# Murphy's Laws of Martial Arts



## Kirk (May 2, 2003)

Murphy's Laws of Martial Arts 

The wimp who made it through the eliminations on luck alone
will suddenly turn into Bruce Lee when you're up against him.

The referee will always be looking the other way when you
score. 

You will have trouble with the ties on your dobok pants when
members of the opposite sex are in class. 

The day you leave work early to make it to class on time, the
instructor will be sick. 

The instructor will only use you during demonstrations for
joint-locking techniques. 

If you have to use your training in self-defense, your
attacker's father will be a lawyer. 

After a flawless demonstration, you will trip on your way
back to your seat. 

After years of training without a single injury, you will
pull a groin muscle the night before your black belt exam. 

In an otherwise vacant locker room, the only other person
will have the locker right next to yours. 
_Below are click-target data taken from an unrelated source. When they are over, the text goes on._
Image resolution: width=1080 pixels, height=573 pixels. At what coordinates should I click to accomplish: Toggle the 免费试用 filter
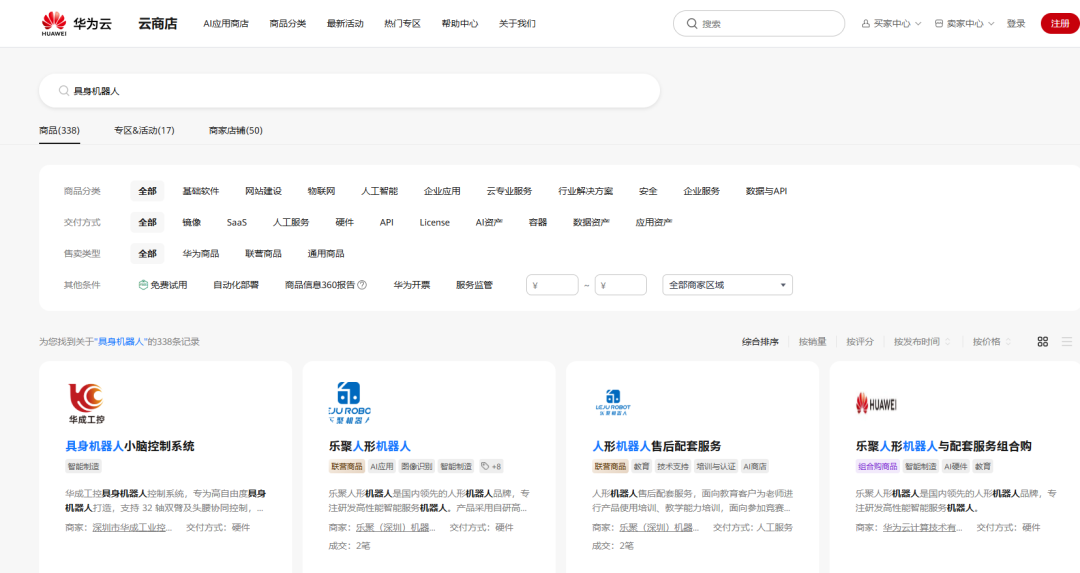[162, 285]
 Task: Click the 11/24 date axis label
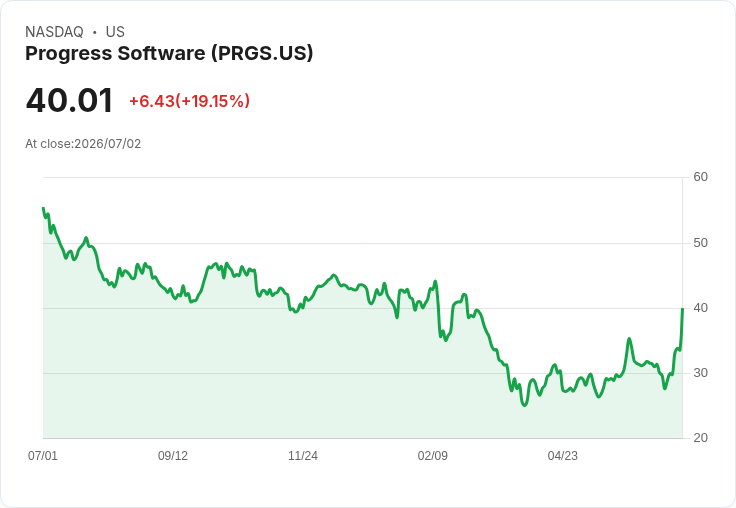303,455
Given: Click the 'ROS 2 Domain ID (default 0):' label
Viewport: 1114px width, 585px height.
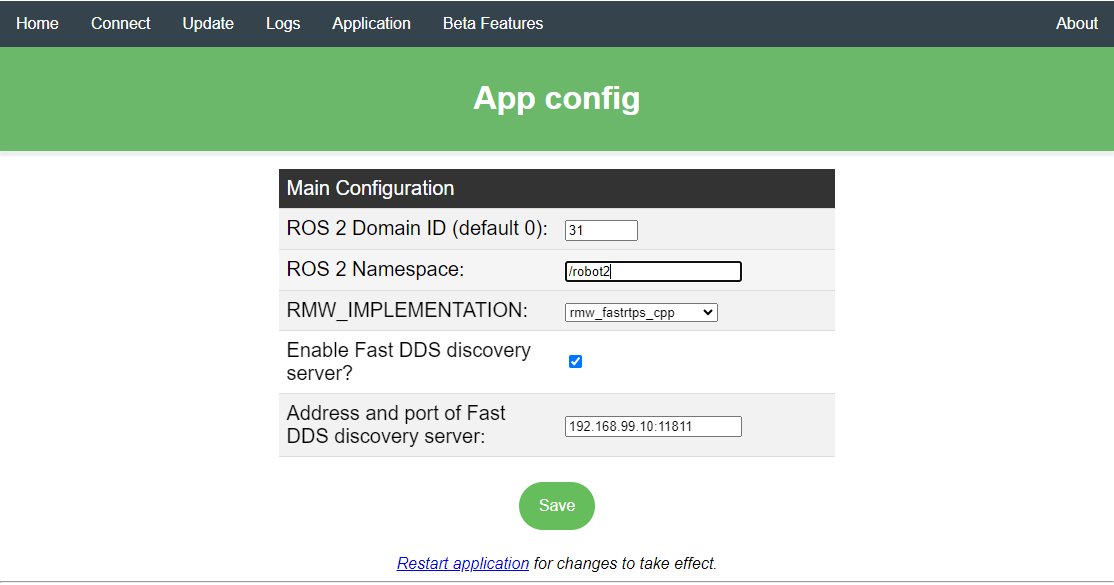Looking at the screenshot, I should (x=417, y=228).
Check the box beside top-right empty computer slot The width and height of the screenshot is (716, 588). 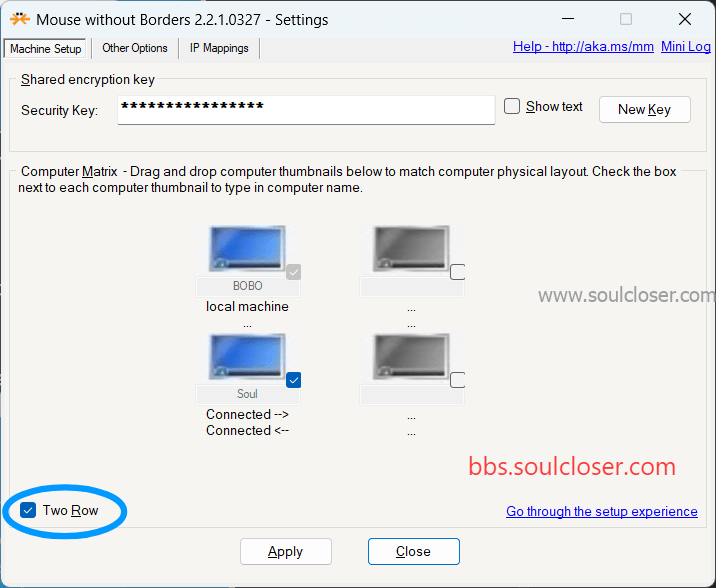point(458,272)
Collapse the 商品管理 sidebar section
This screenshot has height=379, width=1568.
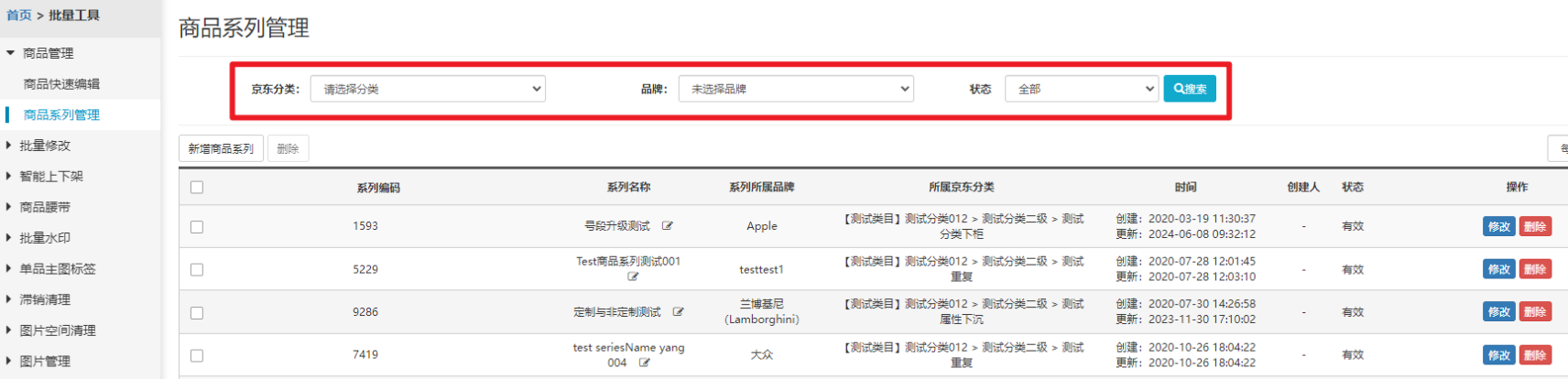(x=48, y=53)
No matter how many times you take care of it before your
promotion exam, you will invariably have to go to the
bathroom when it's your turn.


----------



## chufeng (May 2, 2003)

> You will have trouble with the ties on your dobok pants when members of the opposite sex are in class.



That isn't always a bad thing
 

Unless you're "peewee herman" 

chufeng


----------



## chufeng (May 2, 2003)

> After a flawless demonstration, you will trip on your way
> back to your seat.



Which just goes to show, there are no flawless performances...

:asian:
chufeng


----------



## chufeng (May 2, 2003)

> No matter how many times you take care of it before your
> promotion exam, you will invariably have to go to the
> bathroom when it's your turn.



It's called the Sympathetic Nervous System.........

Don't ask me why ?????

:asian:
chufeng


----------



## cali_tkdbruin (May 2, 2003)

Why do so many of the things on the list always turn out to be fact...  

 :rofl:


----------



## Randy Strausbaugh (May 17, 2003)

> _Originally posted by cali_tkdbruin _
> *Why do so many of the things on the list always turn out to be fact...
> 
> :rofl: *



All good humor contains just a hint of truth.:wink1: 

Trying to avoid life's potholes, 
Randy Strausbaugh


----------



## yilisifu (May 17, 2003)

True story.....

Many years ago, I was sitting at ringside preparing for form competition.  Beside me sat my dear friend, John Hutchcroft (Matsumura Shorin-ryu) and Sonny Ono (Goju-ryu).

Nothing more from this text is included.